Zimmerman: From profit to purpose—solving two crises with the American Jobs Plan
An aerial view of downtown San Jose is pictured in this file photo.

    There is a false belief that effectively fighting climate change means we, as a society, have to suffer. People think of deprivation, restriction and sacrifice when solutions to the climate crisis are discussed. This is the wrong way to look at it.

    “What if we could create stable, middle-class jobs (that cannot be outsourced or automated) in the private, non-profit and government sectors, which in turn will give millions of lives a sense of purpose and will stabilize our relationship with the planet that we rely on for our survival?”

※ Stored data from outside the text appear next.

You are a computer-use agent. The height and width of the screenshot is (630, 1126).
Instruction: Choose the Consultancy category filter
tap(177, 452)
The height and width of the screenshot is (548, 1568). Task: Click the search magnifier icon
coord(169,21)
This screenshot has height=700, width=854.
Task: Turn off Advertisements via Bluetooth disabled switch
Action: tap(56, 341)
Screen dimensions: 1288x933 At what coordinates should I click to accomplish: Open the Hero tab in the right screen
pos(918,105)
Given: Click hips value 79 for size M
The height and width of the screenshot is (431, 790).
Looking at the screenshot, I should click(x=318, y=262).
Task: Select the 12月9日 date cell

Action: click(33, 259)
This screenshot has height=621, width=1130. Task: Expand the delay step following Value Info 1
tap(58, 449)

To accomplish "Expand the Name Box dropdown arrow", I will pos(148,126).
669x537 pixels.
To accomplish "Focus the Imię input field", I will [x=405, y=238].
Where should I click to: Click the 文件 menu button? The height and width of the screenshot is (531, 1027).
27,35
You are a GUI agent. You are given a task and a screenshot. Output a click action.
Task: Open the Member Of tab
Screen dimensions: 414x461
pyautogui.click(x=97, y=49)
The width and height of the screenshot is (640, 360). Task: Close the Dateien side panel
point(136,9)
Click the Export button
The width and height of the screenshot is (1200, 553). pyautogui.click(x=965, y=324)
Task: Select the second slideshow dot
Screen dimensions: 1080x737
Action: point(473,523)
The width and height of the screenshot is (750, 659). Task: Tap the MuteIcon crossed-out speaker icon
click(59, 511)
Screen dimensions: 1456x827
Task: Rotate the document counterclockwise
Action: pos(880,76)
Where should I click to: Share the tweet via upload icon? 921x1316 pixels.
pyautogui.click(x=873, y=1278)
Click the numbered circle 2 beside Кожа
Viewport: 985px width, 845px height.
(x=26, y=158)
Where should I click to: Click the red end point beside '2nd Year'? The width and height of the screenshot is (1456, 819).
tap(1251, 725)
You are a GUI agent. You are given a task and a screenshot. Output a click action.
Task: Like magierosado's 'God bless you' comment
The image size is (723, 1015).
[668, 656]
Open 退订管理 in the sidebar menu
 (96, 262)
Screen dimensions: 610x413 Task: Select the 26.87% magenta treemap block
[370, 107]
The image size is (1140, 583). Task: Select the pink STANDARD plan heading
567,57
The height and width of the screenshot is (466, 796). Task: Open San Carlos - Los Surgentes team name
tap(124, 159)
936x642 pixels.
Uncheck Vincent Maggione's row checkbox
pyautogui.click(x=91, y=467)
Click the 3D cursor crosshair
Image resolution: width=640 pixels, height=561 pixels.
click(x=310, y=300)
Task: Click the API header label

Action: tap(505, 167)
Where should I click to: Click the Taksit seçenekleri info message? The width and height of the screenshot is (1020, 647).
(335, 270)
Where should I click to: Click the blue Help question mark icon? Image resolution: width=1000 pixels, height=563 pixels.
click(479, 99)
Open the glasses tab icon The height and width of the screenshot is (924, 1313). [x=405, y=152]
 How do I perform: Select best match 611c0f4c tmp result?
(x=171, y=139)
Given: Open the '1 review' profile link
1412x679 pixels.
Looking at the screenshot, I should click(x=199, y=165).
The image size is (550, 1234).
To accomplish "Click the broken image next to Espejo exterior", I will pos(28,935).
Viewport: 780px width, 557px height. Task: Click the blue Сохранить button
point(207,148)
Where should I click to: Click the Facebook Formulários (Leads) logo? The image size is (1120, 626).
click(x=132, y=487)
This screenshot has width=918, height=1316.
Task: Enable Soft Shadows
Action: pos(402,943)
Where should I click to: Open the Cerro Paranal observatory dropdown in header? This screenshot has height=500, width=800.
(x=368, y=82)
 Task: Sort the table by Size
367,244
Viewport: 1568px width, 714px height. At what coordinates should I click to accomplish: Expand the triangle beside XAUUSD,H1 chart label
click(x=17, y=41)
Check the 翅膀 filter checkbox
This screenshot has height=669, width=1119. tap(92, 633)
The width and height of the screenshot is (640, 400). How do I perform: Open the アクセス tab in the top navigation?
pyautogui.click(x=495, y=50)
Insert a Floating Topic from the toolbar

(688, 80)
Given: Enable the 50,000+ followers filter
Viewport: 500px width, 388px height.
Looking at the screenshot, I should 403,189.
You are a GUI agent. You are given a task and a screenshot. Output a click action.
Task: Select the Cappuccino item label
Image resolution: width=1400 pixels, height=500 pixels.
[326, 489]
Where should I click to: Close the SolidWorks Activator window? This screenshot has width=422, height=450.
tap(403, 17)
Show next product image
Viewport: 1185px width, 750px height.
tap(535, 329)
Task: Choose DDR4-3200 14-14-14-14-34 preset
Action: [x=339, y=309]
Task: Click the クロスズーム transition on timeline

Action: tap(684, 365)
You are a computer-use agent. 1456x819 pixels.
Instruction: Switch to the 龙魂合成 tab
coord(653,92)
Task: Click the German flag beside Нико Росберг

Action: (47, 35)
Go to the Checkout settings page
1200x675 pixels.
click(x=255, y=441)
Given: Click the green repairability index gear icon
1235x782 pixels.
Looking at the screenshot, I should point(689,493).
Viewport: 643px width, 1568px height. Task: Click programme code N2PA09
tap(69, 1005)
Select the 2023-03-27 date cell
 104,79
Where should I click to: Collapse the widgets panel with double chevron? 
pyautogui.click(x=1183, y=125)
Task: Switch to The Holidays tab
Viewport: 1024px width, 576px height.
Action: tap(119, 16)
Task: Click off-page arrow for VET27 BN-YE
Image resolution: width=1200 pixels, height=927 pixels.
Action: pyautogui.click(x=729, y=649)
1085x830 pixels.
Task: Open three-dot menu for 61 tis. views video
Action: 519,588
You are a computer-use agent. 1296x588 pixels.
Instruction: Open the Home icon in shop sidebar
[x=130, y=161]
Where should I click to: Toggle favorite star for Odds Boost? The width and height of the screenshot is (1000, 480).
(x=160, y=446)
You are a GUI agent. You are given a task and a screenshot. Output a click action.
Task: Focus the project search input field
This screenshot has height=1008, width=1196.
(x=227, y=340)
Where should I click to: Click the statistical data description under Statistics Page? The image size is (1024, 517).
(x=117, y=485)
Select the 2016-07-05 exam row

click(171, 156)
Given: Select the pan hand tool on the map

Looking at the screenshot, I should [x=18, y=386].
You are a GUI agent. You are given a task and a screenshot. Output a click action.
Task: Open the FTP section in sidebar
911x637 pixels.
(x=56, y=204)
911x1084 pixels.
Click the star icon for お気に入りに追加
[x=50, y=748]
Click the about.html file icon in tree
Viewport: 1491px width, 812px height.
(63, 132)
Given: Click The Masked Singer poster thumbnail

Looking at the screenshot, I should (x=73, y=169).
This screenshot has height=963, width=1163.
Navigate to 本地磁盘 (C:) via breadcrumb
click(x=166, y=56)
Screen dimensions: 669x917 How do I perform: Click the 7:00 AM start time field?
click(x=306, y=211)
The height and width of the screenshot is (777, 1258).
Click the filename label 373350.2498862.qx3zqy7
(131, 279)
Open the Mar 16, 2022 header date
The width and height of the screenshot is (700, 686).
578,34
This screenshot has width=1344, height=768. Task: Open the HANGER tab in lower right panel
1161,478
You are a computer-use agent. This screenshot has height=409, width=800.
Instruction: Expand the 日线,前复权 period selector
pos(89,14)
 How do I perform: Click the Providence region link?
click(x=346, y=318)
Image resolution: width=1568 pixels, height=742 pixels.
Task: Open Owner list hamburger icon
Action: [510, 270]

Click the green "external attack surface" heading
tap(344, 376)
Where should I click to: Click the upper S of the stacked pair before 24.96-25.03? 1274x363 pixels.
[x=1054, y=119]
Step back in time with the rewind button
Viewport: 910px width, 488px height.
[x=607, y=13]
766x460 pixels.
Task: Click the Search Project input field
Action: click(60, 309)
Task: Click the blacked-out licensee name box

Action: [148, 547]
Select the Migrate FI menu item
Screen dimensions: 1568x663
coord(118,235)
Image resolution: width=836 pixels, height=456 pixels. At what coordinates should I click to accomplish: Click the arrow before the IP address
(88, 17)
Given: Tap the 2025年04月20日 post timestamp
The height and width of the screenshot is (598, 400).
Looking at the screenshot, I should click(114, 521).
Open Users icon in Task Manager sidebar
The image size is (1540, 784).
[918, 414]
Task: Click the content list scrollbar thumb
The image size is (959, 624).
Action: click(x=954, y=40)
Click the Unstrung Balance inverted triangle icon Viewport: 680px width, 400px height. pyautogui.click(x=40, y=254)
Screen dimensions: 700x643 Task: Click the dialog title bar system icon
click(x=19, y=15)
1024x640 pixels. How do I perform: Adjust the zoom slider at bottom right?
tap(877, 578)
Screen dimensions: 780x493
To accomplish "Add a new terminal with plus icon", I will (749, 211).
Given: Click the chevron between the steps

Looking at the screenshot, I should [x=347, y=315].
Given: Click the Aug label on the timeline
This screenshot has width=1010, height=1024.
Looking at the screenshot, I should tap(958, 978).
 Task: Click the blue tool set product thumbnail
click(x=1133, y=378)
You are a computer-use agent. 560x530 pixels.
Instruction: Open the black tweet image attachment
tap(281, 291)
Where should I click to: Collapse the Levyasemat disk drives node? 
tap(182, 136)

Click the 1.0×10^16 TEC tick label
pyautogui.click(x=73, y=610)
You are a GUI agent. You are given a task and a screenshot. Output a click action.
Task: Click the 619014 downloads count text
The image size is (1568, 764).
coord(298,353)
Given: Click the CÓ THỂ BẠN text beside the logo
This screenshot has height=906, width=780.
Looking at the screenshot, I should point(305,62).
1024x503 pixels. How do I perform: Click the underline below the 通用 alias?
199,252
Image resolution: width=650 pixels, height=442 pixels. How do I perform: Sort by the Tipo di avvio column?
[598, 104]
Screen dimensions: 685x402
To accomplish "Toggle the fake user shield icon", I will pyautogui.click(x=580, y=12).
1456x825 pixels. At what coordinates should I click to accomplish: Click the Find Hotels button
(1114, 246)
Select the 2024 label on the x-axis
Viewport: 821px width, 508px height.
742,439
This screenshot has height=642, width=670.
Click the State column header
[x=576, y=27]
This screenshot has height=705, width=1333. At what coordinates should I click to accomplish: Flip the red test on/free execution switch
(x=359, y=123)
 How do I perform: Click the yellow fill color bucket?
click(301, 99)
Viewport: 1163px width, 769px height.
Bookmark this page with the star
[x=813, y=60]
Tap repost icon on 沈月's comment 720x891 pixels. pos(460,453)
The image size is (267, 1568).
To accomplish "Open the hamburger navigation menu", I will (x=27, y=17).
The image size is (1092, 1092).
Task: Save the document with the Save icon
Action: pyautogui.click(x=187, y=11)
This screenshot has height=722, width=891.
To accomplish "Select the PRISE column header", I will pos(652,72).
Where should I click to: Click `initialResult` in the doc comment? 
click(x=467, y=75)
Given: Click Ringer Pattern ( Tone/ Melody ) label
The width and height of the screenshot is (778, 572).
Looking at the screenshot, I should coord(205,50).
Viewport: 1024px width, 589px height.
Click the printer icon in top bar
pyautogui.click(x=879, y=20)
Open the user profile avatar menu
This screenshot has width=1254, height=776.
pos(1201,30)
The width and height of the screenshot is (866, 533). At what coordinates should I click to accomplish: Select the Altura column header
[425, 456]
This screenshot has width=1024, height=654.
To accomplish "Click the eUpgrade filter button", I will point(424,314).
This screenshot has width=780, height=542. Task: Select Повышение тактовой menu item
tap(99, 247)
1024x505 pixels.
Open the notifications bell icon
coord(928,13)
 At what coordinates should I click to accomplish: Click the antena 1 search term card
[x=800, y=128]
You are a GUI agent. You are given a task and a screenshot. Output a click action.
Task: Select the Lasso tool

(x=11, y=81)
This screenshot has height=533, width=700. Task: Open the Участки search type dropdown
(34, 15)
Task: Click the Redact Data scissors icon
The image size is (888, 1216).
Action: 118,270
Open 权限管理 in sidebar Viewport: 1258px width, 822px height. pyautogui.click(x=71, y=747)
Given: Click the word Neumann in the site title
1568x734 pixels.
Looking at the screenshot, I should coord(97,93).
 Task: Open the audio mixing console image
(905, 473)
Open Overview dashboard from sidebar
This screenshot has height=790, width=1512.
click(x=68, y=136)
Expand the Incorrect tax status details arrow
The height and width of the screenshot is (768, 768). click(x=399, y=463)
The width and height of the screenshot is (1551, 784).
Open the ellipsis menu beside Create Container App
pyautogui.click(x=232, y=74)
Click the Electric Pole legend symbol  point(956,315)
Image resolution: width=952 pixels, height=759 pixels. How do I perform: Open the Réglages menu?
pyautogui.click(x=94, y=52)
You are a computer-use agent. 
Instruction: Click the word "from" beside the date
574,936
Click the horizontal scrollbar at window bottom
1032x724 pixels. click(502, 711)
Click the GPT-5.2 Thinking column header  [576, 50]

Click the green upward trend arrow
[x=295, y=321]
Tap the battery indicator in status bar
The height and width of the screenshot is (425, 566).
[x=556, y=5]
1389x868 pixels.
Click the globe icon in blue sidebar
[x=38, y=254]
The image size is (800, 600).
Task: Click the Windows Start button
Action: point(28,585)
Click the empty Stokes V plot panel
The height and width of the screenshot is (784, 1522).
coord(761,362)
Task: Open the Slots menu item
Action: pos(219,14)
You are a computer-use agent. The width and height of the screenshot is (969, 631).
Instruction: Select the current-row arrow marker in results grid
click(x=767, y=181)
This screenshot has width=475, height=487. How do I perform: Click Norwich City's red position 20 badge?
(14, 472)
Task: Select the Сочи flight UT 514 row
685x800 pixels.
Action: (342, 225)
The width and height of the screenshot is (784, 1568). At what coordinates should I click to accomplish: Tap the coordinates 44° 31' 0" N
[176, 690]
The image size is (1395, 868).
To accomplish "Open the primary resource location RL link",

    This is a quote from “The Great Pivot” by South Bay local and environmental economist Justine Burt. In it, she notes that the climate crisis and the “crisis at work” can simultaneously be addressed by investing in work that focuses on fixing the core issues beneath our unsustainable transportation, industry, food and economic systems. In other words, we can combat climate change and make our lives better while doing it.

    First, let me explain the “crisis at work,” though chances are you are living it. The consequences of outsourcing, automation and the unstable gig economy has resulted in two-thirds of the U.S. workforce feeling disengaged. Almost 40% of people believe that their job is meaningless, a serious problem when many people define themselves by what they do.

    What is meaningful work?

    So, what makes work meaningful? The answer is surprisingly simple. Meaningful work has significance and purpose, contributes to finding a broader meaning in life and makes a positive contribution to the greater good.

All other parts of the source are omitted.